We set off at 10am for the ferry over to Venice, we only had to walk 300m to it, but we walk slowly and the ferry was bang on time so we missed it by a few seconds. We bought our 12hr unlimited travel passes for €18 each (Charlie was free) and assumed position at the front of the ‘queue’ for the next ferry in 30 mins, the ‘queue’ being a Ryanair elbows out affair – luckily I’m au fait with such procedures and secured us some prime seats outside at the back. We sailed past the building site that is the monster sized MOSE project to hold back the sea and stop Venice flooding, and soon the buildings underneath the towers we could see from Punta Sabbioni came into sight.

We’d both seen it in numerous films, but nothing can prepare you for when you actually see the city of bridges/canals – depending on who you talk to – yourself. I could spend all day sitting on the ferry or by the water watching what was happening on the water.

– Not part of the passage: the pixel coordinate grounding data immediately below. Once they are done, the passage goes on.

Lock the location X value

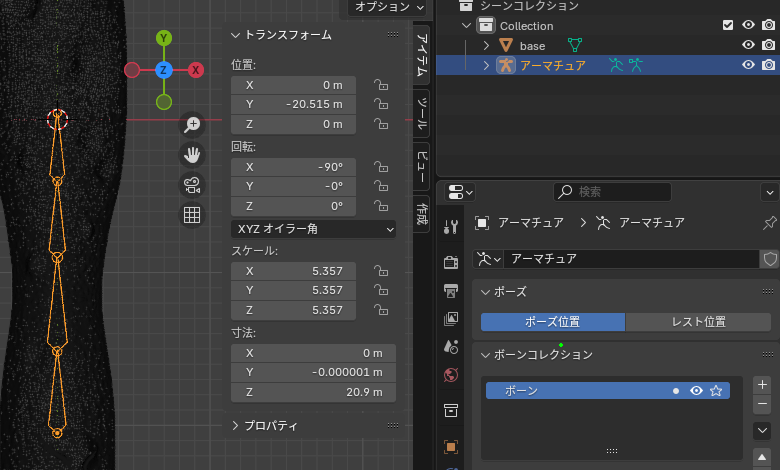pos(381,85)
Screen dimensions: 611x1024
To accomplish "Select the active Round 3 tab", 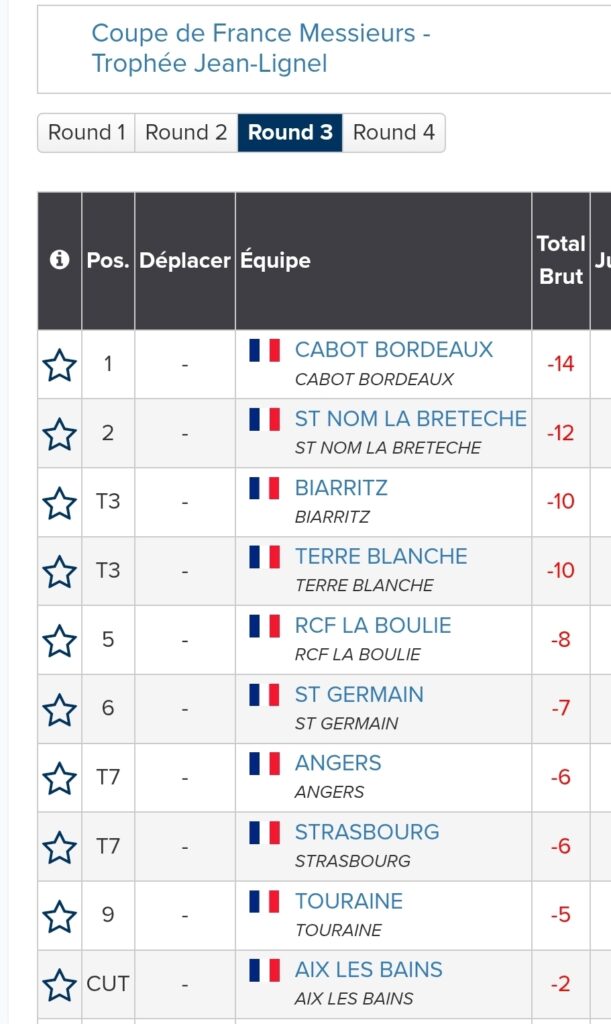I will (290, 132).
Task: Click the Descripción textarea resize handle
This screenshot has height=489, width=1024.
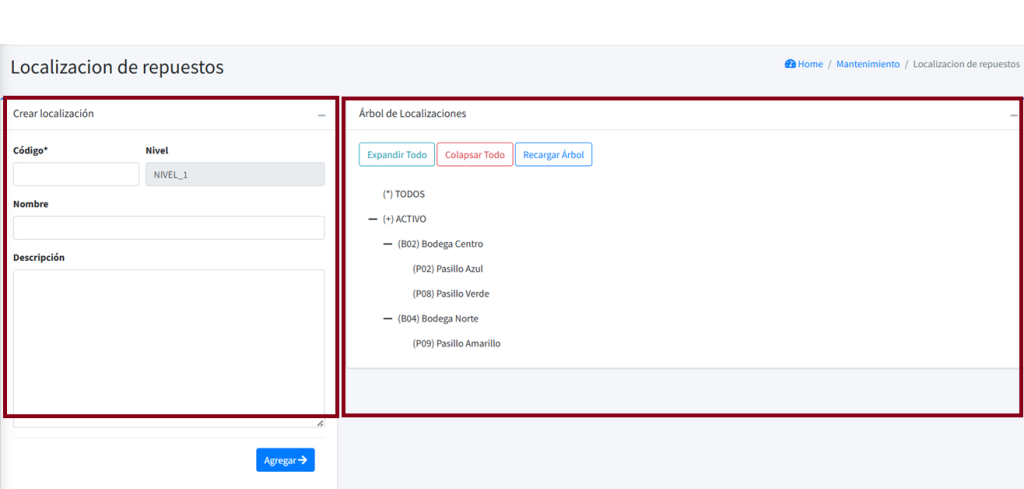Action: [x=320, y=423]
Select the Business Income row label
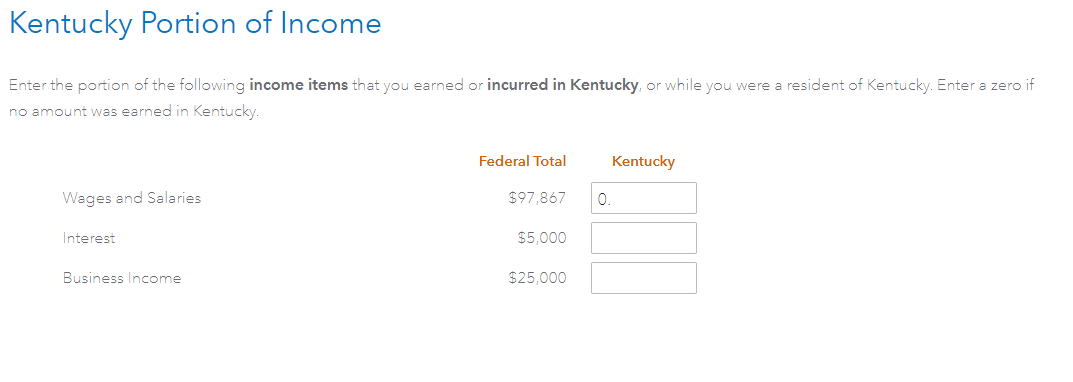 pyautogui.click(x=122, y=279)
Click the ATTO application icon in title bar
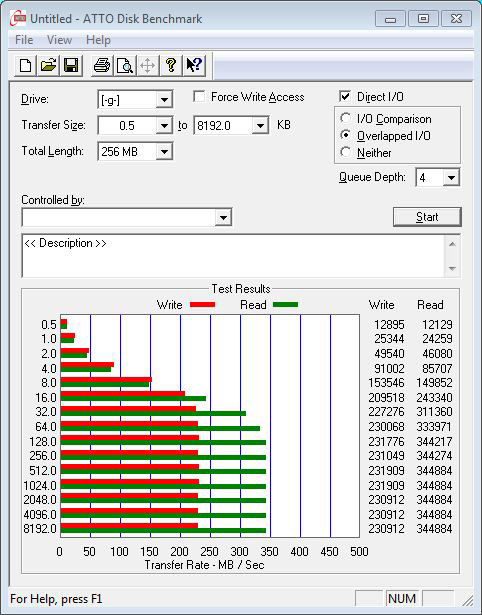 point(18,18)
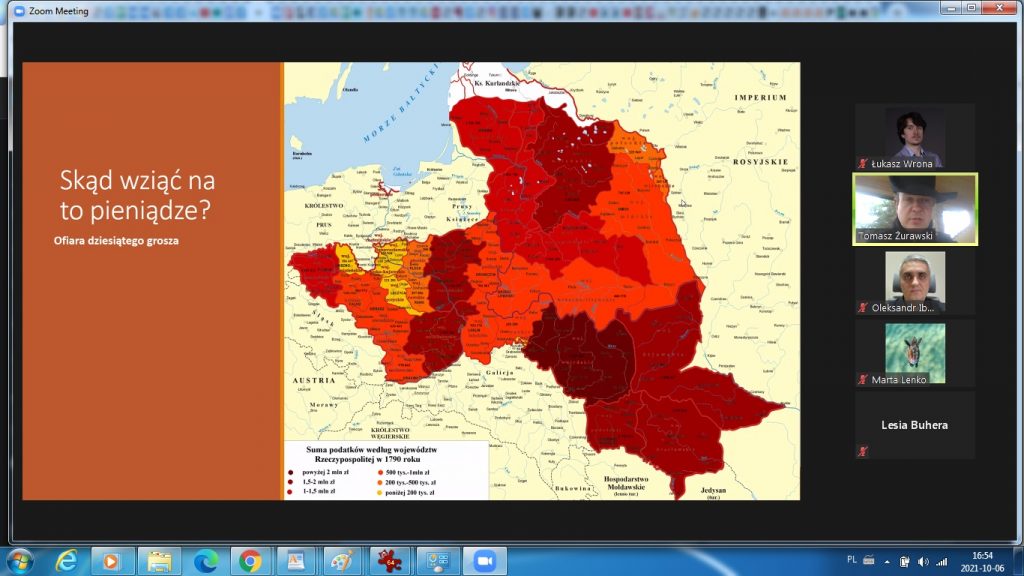This screenshot has height=576, width=1024.
Task: Click the Windows Start button
Action: 19,560
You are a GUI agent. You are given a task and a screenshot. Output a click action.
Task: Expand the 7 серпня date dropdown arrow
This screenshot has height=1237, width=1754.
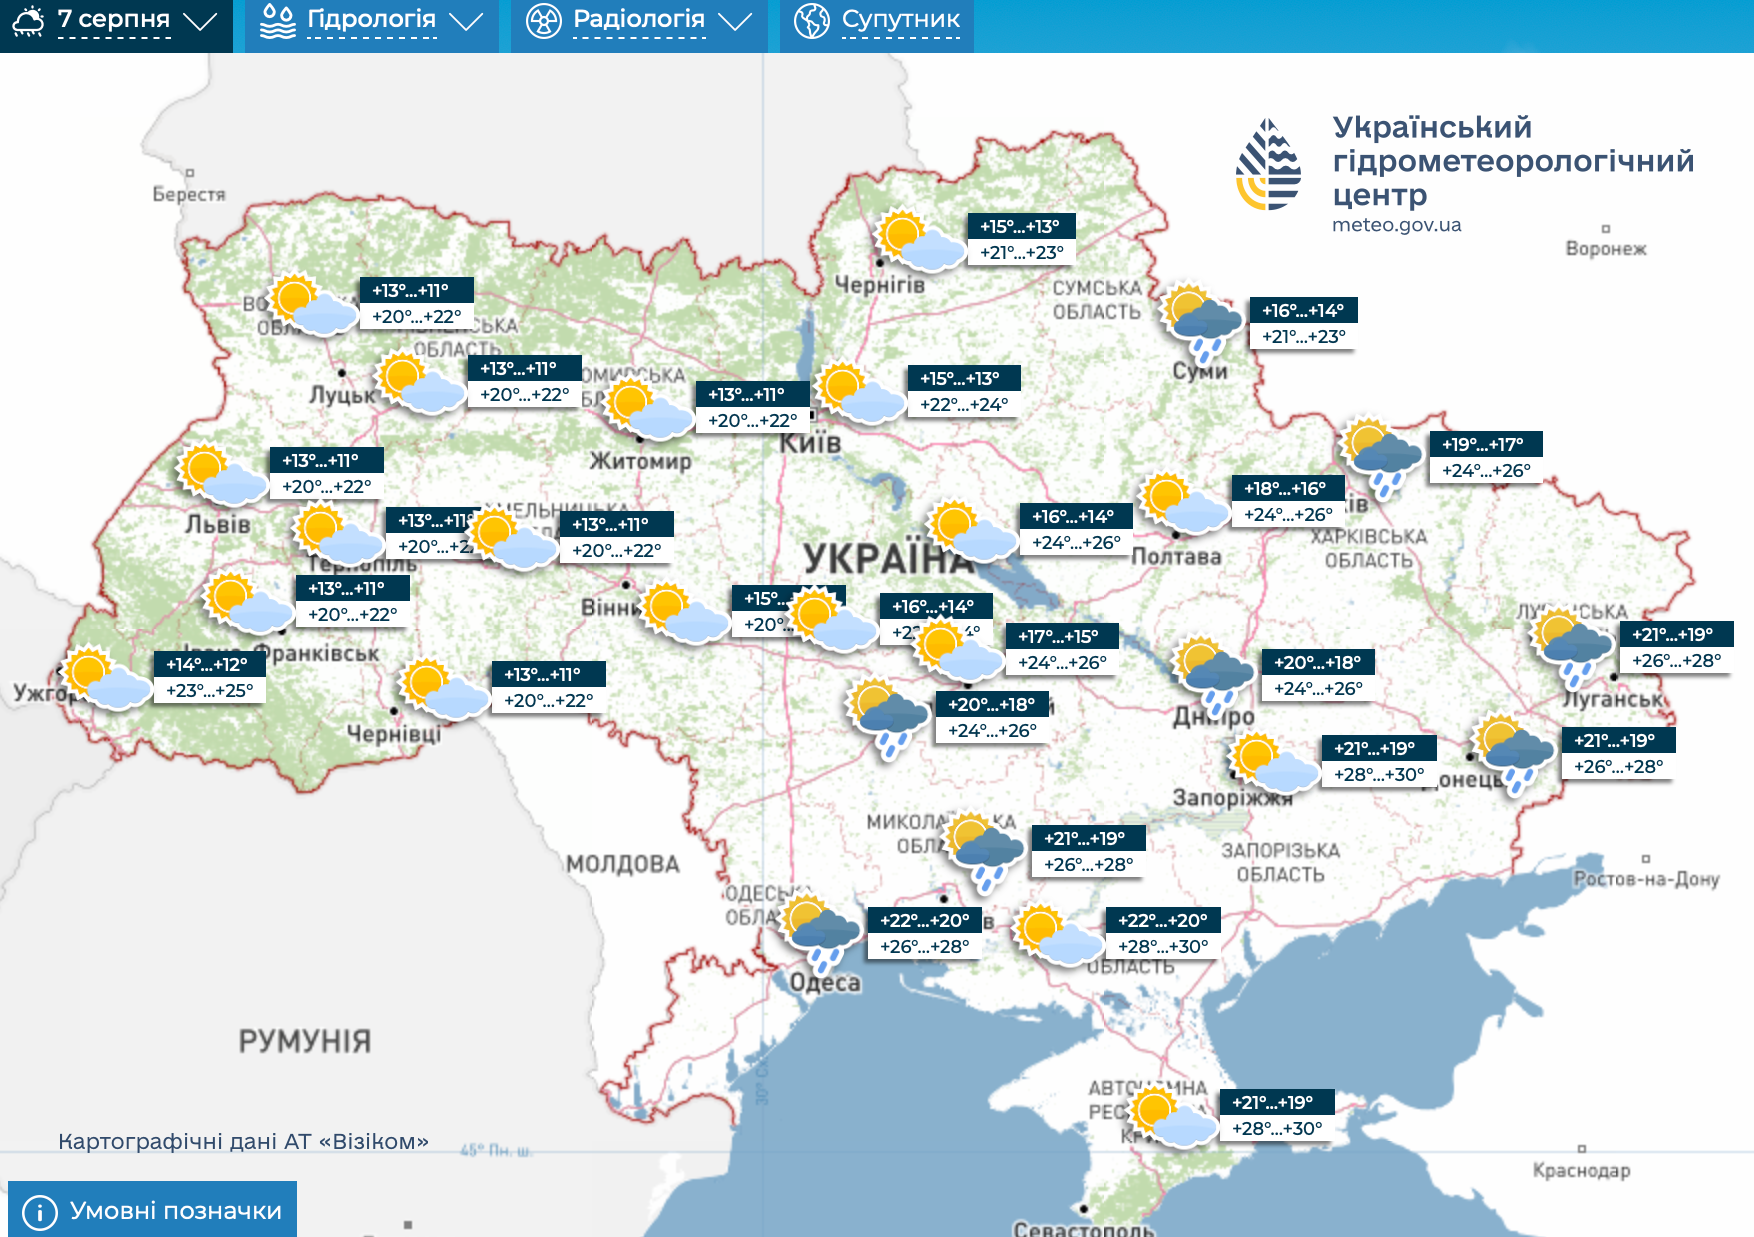tap(201, 21)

Huge cruise ships escorted by tugs at either end shares the same space as gondolas, delivery boats, water taxi’s and the vaporetti (plural for vaporetto aparently). They danced around each other in seeming chaos, but as none of them made contact (just) there must have been some organisation to it. Once we docked we set off on foot straight into the back streets, here we had little  alleyways to ourselves. We stood on a bridge and watched a gondola go under us, to our left was the bridge on the main drag packed full, to our right two other bridges both empty. We knew we’d have to face the crowds to see a couple of the sights, but our day would be mainly spent enjoying our own Venice far from the crowds.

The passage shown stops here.